We chatted with CEO Jim Lancaster about our Lean manufacturing and management system. In the early 1990s, Lantech became an early adopter of Lean, a process that eliminates waste and ultimately gives the customer the most value.
For our second post of the series, Jim shares what it takes to be a successful manager.
- A manager gets things done through supporting others. My job as a manager is to facilitate the people providing the value to the customer. Otherwise, I’m not needed. Think about the pizza delivery industry. If someone isn’t doing a job that directly provides the value – supplying the ingredients, making the pizza, or delivering the pizza – then he or she is just overhead.
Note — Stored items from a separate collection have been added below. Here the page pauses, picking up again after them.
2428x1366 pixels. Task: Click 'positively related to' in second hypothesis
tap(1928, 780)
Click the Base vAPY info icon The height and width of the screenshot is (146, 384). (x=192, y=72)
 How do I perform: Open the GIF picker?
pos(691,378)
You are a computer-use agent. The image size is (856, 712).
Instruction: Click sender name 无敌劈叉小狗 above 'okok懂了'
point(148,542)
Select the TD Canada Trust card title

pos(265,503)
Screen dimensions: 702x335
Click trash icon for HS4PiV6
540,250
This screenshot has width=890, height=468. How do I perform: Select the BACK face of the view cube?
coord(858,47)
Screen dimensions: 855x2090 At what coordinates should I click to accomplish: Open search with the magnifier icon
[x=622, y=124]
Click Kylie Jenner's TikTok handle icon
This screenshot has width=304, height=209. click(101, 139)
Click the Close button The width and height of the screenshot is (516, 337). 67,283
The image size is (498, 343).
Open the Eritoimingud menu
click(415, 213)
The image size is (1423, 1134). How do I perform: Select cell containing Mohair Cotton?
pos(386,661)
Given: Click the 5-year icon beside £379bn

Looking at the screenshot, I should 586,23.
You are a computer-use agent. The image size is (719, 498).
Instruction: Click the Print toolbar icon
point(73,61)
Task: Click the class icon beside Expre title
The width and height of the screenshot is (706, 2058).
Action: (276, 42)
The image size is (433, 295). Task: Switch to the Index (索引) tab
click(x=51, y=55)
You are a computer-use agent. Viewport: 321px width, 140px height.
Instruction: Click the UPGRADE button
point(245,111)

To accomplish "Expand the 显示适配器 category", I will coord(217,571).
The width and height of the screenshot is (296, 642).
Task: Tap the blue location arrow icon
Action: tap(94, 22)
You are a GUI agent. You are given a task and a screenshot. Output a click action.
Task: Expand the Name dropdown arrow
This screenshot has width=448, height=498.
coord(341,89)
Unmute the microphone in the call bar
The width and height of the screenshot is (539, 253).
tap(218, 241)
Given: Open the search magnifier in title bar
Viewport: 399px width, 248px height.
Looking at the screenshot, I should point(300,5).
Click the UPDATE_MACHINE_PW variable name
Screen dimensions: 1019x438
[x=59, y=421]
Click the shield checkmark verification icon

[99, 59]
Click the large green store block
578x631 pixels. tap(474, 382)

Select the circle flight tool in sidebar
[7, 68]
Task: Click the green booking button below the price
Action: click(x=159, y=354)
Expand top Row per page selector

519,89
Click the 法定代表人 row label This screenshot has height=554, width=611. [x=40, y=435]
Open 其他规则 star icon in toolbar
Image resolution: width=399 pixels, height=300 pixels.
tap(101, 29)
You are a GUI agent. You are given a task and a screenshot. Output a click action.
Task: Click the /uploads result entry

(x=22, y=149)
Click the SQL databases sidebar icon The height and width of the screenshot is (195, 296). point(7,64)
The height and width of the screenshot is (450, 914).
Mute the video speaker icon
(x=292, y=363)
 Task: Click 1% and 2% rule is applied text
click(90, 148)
So most importantly, a manager better not get in the way of the people making the money. The manager needs to help the operators make a better tasting pizza delivered hotter and faster by eliminating the barriers and frustrations involved in doing that.
- An effective manager spends most of the time actually managing. Leadership and management go hand-in-hand, but are different. Before my Lean journey, I thought leadership should take up most of a manager’s time. But now I believe a manager should spend 90 percent of his or her time managing and only 10 percent leading. A manager holds the current condition and improves it by taking steps forward, supporting the folks adding value. The leadership part is about setting direction and communicating, so people follow to a new place or process.
- A manager is the operator’s wingman. The manager sets up the operator for success by helping him or her solve problems. When our semi-automatic stretch wrapper production line shuts down because of an incorrectly installed control panel, the manager looks for the reason behind the mistake. The operator is not blamed. The operator is involved in the process of looking for how the mistake happened and how the environment can change to make it less likely to occur again.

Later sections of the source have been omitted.